Aiden Sinnott, a principal threat researcher at Sophos, noted that this type of attack will become increasingly common as more online services deploy chatbots without adequate protections. The AI's mandate to be helpful fundamentally conflicts with the skepticism required for secure identity verification.[6]

The timing of the exploit coincides with broader corporate restructuring within the tech industry. In May 2026, Meta cut approximately 8,000 jobs as part of a strategic pivot toward artificial intelligence, heavily reducing its human support and risk-management staff. Critics argue this reduction removed the critical human-in-the-loop oversight necessary to catch anomalous account recovery requests.[1][4]

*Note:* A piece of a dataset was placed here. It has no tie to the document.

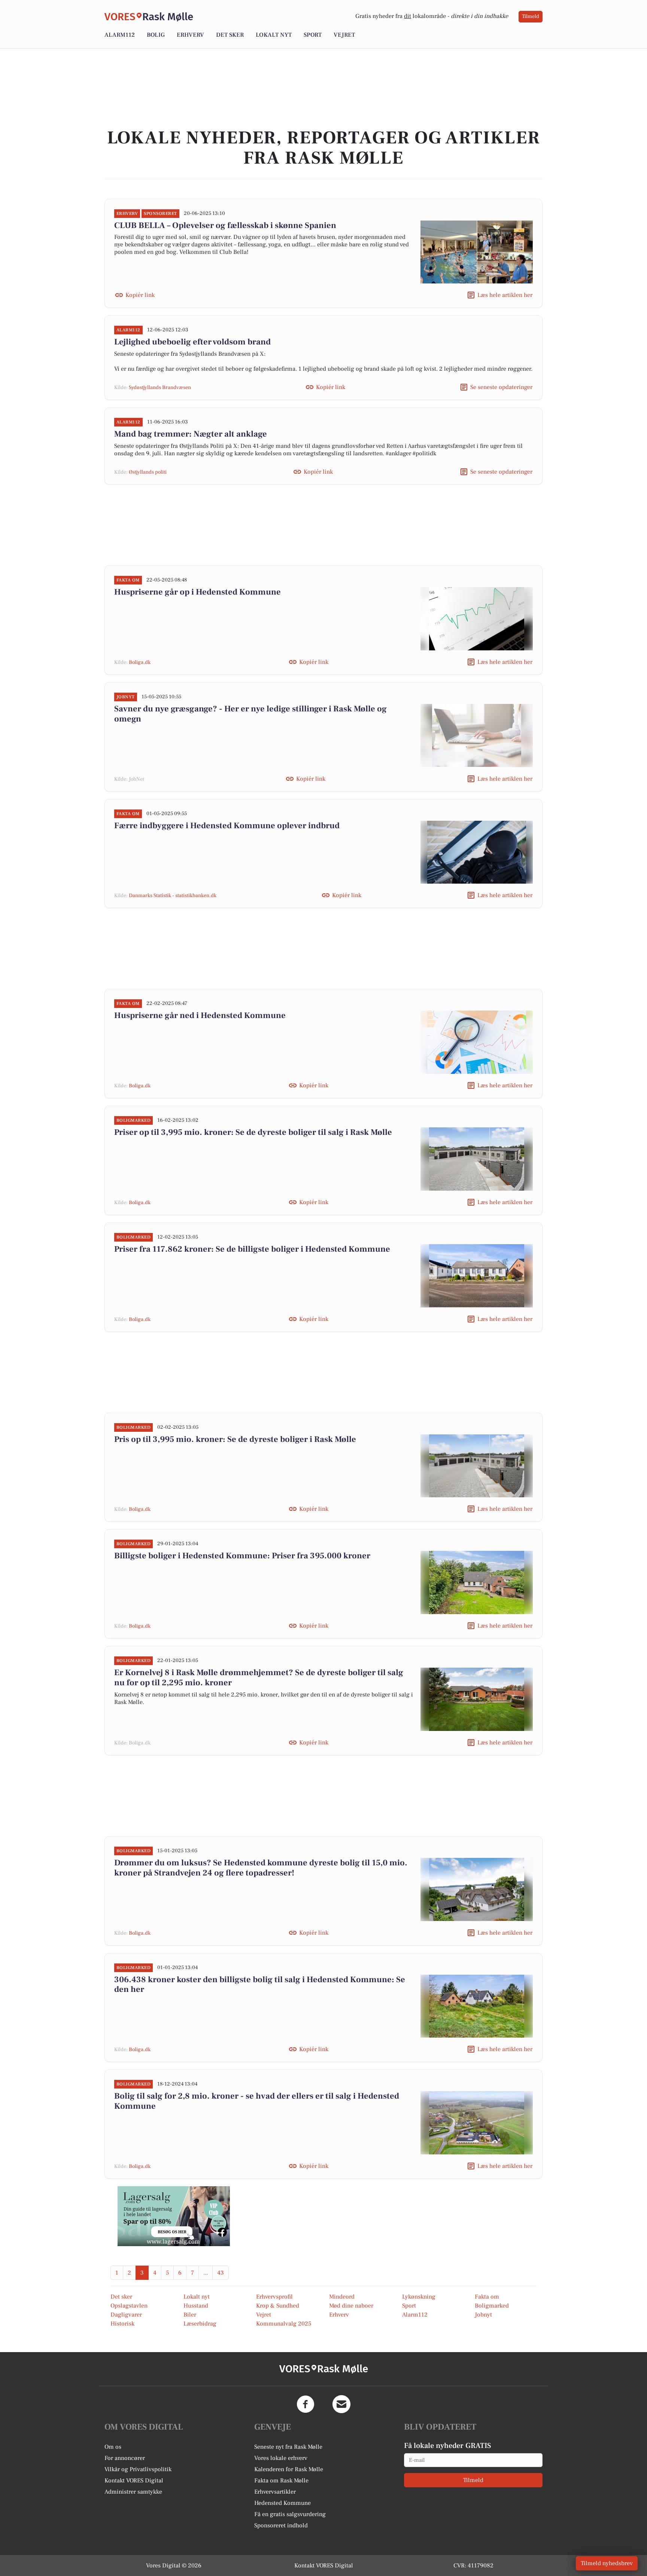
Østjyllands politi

Following the public exposure of the exploit by outlets like 404 Media and TechCrunch, Meta deployed an emergency patch over the weekend to close the vulnerability. Company representatives confirmed that the issue was resolved and that impacted accounts, including the high-profile targets, were being secured and restored to their rightful owners.[2][3]

Despite the patch, the incident leaves a lasting impact on how the industry views automated support. Organizations deploying AI in sensitive workflows are making a calculated bet that efficiency gains outweigh governance gaps. The Meta exploit serves as a stark reminder that AI systems must never be allowed to execute irreversible identity actions without independent, cryptographic authorization controls.[5][6]